RESULTADO DE UNA SIMULACIÓN DEL INSTITUTO ARGENTINO DEL MERCADO DE CAPITALES

La quita sobre la deuda bajaría de 85% a 58% si se incluye al Fondo Monetario

Incorporar los pasivos con el FMI, el BID y otros organismos multilaterales triplicaría la capacidad de pago del país y daría un trato más equitativo a los acreedores

El tratamiento poco equitativo entre los acreedores no pasa desapercibido ni para las cuentas del Gobierno, ni para los tenedores de deuda en default. Esto se debe a que la incorporación en el monto a reestructurar de lo que se adeuda a los organismos multilaterales podría triplicar, en valor presente, la capacidad de pago de la deuda.

Incluir en las negociaciones la deuda que se tiene con los organismos (FMI, BID, BIRF y otros) de unos u$s 31.100 millones permitiría ubicar la capacidad de pago en el 42,4%, nivel sensiblemente superior al 15,3% que resulta si sólo se considera la deuda designada hoy elegible por el Gobierno (u$s 92.000 millones). Como contrapartida, la quita en valor presente sobre los tenedores se reduciría del 85% a 58%.

Tales resultados surgen de la simulación realizada por el Instituto Argentino de Mercado de Capitales (IAMC). El análisis calcula los valores presentes del stock de deuda y del superávit primario, para después restar el monto de los servicios de la “deuda no elegible . Luego, toma la diferencia entre ambos montos y obtiene la capacidad de pago –siempre en valor presente– que quieta para la deuda “no elegible .

La simulación, que tiene como fin cuantificar los costos que surgen por el tratamiento diferenciado entre los acreedores, también señala que si se incluyera en la reestructuración los Boden o Préstamos Garantizados la capacidad de pago nuevamente mejoraría, pero sólo en 10 puntos porcentuales. Específicamente, sumar los Boden aumentaría la capacidad al 26,6%, y los préstamos al 24,5%.



Costo político

Si se incorporaran Boden y organismos multilaterales (es decir, sumar más de u$s 50.600 millones al monto de la deuda elegible) la capacidad de pago a futuro sería del 51%, o bien el recorte en la deuda a reestructurar en valor presente del orden del 49%. Sin embargo, como señala el análisis, la inclusión de la deuda nueva (Boden y Bocones) tendría un alto costo político, lo que hace que sea poco probable su incorporación.

Como datos, el IAMC considera las proyecciones macro del Gobierno y el stock oficial de deuda estimado a fines de 2003 de u$s 176.359 millones (compuesto en un 52% deuda elegible o sujeta a quita).
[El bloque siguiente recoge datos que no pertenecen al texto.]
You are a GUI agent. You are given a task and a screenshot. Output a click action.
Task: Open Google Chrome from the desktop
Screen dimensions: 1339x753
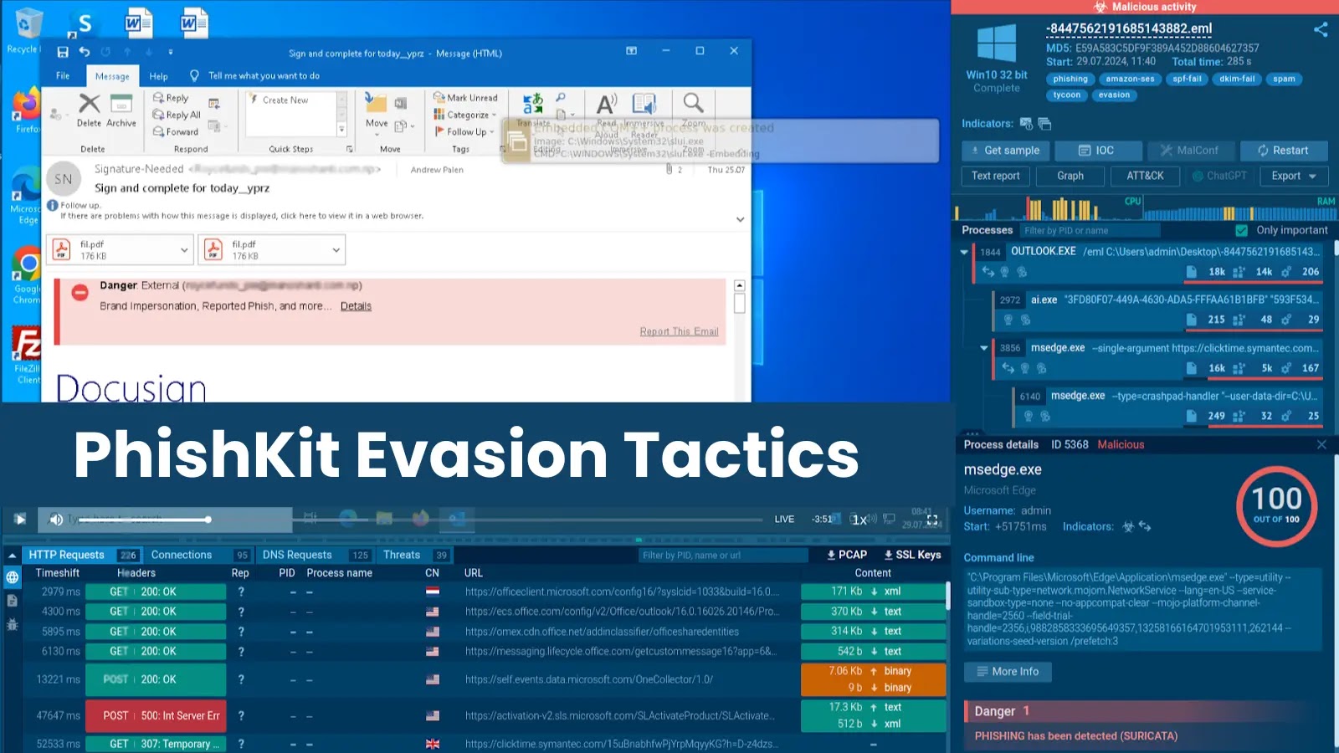27,266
No contempla el monto de intereses vencidos e impagos (por alrededor de u$s 19.500 millones) y para los cálculos del valor presente, utiliza dos tasas de descuentos: 12,1% para los bonos con legislación local y 9% para los títulos de legislación extranjera.

Más allá de los diversos ejercicios de valuación realizados por las consultoras, el mercado continúa moviéndose con ritmo propio. Si bien los precios de la deuda en default pasaron de un precio promedio de u$s 33 a principios de septiembre a los u$s 26 actuales, este nivel aún está lejos del valor que tendrían que tener –inferior a los u$s 20– si se toma seriamente la quita oficial de 75%.

“El mercado de deuda en default se encuentra vendedor desde Dubai, tendencia que se aceleró tras las rondas de consultas y la especificación de los nuevos títulos , afirmó Olivari Sívori, de Bacqué Bolsa. Los precios lentamente ceden, con lo cual la impresión es que la pulseada la va ganando Economía , agregó.

En tanto, la deuda nueva se diferencia. Desde principios de septiembre, los bonos en dólares cayeron menos del 3%, mientras que los nuevos títulos en pesos ajustados por CER subieron entre 5% y 13%. El Boden 2008 reflejó ayer un nuevo récord al trepar a los $ 84,9.